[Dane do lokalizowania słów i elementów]
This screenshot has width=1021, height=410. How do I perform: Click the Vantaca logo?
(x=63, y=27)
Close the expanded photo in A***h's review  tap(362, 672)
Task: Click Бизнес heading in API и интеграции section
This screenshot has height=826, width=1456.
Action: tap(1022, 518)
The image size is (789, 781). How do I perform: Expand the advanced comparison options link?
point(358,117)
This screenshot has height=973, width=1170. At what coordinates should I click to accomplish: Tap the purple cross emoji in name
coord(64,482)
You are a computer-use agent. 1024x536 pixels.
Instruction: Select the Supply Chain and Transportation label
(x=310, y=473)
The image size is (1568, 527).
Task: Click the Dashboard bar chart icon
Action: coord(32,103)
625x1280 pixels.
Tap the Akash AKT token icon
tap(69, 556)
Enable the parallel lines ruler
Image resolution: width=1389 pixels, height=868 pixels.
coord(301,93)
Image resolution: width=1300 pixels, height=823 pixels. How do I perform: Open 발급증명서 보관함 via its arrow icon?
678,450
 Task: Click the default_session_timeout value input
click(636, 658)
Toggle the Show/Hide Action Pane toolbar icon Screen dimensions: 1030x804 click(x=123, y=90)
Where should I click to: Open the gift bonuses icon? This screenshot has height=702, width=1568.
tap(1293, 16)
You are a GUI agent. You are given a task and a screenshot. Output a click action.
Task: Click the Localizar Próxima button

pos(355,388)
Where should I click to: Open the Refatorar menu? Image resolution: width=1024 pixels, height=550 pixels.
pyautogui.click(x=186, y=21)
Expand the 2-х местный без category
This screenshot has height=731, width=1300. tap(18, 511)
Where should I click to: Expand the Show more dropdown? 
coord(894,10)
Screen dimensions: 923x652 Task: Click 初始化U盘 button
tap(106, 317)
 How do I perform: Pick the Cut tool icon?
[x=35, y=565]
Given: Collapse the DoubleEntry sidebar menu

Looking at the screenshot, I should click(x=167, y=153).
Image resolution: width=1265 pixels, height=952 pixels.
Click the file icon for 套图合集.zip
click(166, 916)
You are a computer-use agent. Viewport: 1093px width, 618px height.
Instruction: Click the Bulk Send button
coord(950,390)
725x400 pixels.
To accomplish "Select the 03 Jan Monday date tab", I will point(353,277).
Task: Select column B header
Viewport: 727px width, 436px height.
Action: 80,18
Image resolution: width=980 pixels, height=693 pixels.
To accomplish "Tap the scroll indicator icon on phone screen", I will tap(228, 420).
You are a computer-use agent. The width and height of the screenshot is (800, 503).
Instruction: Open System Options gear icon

Co należy zrobić:
Proszę przekształcić w tabelę Markdown o kolumnach „Nr” i „Treść” fragment rekordów od wiersza zawierającego „Image resolution: width=1265” do końca rekordów, pomijając puste wiersze.

W odpowiedzi:
| Nr | Treść |
|---|---|
| 1 | Image resolution: width=1265 pixels, height=952 pixels. |
| 2 | Click the file icon for 套图合集.zip |
| 3 | click(166, 916) |
| 4 | You are a computer-use agent. Viewport: 1093px width, 618px height. |
| 5 | Instruction: Click the Bulk Send button |
| 6 | coord(950,390) |
| 7 | 725x400 pixels. |
| 8 | To accomplish "Select the 03 Jan Monday date tab", I will point(353,277). |
| 9 | Task: Select column B header |
| 10 | Viewport: 727px width, 436px height. |
| 11 | Action: 80,18 |
| 12 | Image resolution: width=980 pixels, height=693 pixels. |
| 13 | To accomplish "Tap the scroll indicator icon on phone screen", I will tap(228, 420). |
| 14 | You are a computer-use agent. The width and height of the screenshot is (800, 503). |
| 15 | Instruction: Open System Options gear icon |